“College is the best time of your life,” is something people like to say and believe. It’s also something that self-perpetuates itself: you approach college with that special time of your life vigor and demand nothing less. Accordingly, it’s the college comedy film’s obligation to capture this ethos from all angles: those looking forward to college, those in college, and those looking back at college.
Animal House came out on DVD around the time I was applying for colleges. My dad swiftly purchased it for me with the advice of, “You should watch this before you go to college.” I am not unique in this; dads were buying their sons Animal House VHSs for years and will eventually buy them Animal House 3-D blu-rays for years to come. Animal House and other college comedy films can show you what college will be like or, at least, show you what everyone else will think college will be like. They also give you something to look forward to, to study for the SATs for. More specifically they seem to exist to answer one question: Will I get to see boobs in college? And the answer based on every single college comedy is a resounding “Yes!” There are more boobs in these movies than there are blackboards, which is reasonable since the vast majority of college comedies speak much more to the male collegiate ideal than the female. In these movies, women are objects either to be ogled at or won over by the charming protagonist (or if they’re really lucky, they get to be just housewives who stay at home taking blowjob classes). It’s unfortunate; however, these pictures are geared towards the adolescent and the adolescent at heart, and that viewer wants to believe college is the time when they’ll see the most boobs possible.

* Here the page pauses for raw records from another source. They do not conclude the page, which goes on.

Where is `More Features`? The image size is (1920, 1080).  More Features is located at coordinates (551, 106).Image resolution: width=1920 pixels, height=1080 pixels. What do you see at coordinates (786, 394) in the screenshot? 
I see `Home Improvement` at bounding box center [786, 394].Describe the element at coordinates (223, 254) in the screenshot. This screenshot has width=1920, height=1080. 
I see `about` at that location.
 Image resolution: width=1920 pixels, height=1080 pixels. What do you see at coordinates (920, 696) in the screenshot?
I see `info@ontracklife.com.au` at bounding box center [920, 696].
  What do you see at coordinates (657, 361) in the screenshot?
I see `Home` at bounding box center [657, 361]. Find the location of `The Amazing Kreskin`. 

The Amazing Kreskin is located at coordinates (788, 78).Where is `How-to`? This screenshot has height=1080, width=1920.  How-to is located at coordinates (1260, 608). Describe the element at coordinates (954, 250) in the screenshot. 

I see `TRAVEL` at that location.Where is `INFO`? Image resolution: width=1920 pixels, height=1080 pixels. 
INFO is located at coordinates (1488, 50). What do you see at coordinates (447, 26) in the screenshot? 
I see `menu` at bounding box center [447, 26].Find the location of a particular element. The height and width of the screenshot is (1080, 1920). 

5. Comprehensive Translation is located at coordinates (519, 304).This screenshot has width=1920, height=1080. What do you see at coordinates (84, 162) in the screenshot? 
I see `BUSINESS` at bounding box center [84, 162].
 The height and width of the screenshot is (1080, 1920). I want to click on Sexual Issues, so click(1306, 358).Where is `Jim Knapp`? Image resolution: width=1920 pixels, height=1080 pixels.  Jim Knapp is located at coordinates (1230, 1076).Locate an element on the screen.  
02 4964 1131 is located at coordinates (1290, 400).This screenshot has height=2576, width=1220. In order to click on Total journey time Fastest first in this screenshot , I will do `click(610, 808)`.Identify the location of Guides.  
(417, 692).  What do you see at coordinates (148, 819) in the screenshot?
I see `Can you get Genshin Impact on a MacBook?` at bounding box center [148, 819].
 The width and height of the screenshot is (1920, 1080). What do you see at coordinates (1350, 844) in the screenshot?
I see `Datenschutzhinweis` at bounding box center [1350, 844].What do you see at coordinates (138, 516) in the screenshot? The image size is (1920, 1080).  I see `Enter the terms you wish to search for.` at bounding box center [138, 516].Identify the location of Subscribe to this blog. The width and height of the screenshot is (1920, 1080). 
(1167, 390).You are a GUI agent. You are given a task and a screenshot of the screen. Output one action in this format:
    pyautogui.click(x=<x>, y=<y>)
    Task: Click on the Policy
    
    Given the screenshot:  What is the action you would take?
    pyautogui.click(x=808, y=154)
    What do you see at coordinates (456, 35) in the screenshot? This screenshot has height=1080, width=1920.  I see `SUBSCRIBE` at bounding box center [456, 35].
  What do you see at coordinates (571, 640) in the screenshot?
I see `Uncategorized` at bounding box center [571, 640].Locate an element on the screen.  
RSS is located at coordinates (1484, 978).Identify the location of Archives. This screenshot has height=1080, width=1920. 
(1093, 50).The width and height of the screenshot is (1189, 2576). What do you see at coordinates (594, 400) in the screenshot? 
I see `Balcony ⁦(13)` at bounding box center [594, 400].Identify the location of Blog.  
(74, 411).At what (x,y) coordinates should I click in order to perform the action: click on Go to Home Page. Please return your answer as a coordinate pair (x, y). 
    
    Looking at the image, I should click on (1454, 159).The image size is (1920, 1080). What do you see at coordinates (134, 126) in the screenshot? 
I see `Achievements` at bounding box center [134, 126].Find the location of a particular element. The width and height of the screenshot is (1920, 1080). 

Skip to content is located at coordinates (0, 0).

For those in college it’s less about the aspiration of seeing the boobs, it’s about how will they see boobs. To those inclined, these movies become instructional. For example:
Luckily this hasn’t grown to become common practice. But this has:
Toga Parties date back to the 1950s but Animal House is credited for making them as an essential part of the college experience as sodium-based diets and too infrequently washed bed sheets. Where a disco party nowadays would be thrown with irony and intentional misrepresentation, kids continue to throw Toga Parties in earnest. Still, more than these explicit examples, these college comedies provide a guide to how college should feel. In these movies, college at its best is lived like there is a tomorrow and that tomorrow is going to be filled with not college and a job and drudgery. Vance “Van” Wilder, Jr. can’t leave college because college is the only place where good things, college things can happen and he instructs others, namely Taj, how do follow suit. Similarly, it was Rodney Dangerfield’s job in Back To School to teach his son the right way to be a college student, which mostly involves partying, talking back in class, and doing flippy dives into pools. Even Revenge of the Nerds doesn’t aspire to offer an alternative vision of college but to assert that nerds too can have the same sort of drunken shenanigans as the muscular. For those in college, they can watch movies about college, regardless of how incredibly dated they are, and confirm they’re doing it right.
Then that person graduates and that same movie reminds them that they did it right. The college comedy allows its post-college viewer to remember the time that was. Old School took this a step further and made the film about this nostalgia itself. Beyond its fratty set pieces, the film is about being able to relive the best time of your life. Sure, now they can afford to bring Snoop Dogg to a party but the result isn’t so much different from when they were 20 and Doggystyle was playing over the boombox. This gets to the core of the revisionist history element to most college comedies. Partly, this is because every college comedy is written by someone who went to college and wanted to recreate their experience with a bit more pizazz and partly this is because college comedies can fill in some of the gaps in your partying memory. You might not have chugged a fifth of Jack but you totally know someone who did (so what if he was a fictional character). College comedies prey on the built-in feelings many have towards that time and they use that goodwill as a sort of workaround from having to ground the film emotionally. A generation’s college comedy acts a supplement to a college photo album: “This is what my friends and I looked like and this movie shows how we felt and what we did and how often we saw girls’ boobs.”
And it all works because very generally college is the same for most viewers. There are tons of variables that can go into a college experience but it still is college, the time in your life when you are about 18-22 and live at a school surrounded by only people your age. The cut and dryness of the time period gives these movies an added bit of universality. Everyone has mid-20s and early-30s and etc. but it’s pretty impossible to delineate them as completely. High school is similar to college in this way; however, because they characters are younger, it’s a bit creepy to make them as lewd. College as a clear-cut time period becomes a thing; a thing teenagers can look forward to; a thing college students can inhabit; a thing parents could remember fondly to their kids. All college comedies draw from this and contribute to it. They are ways to experience THE “best time of your life” in perfect-90 minute bundles and see some boobs in the process.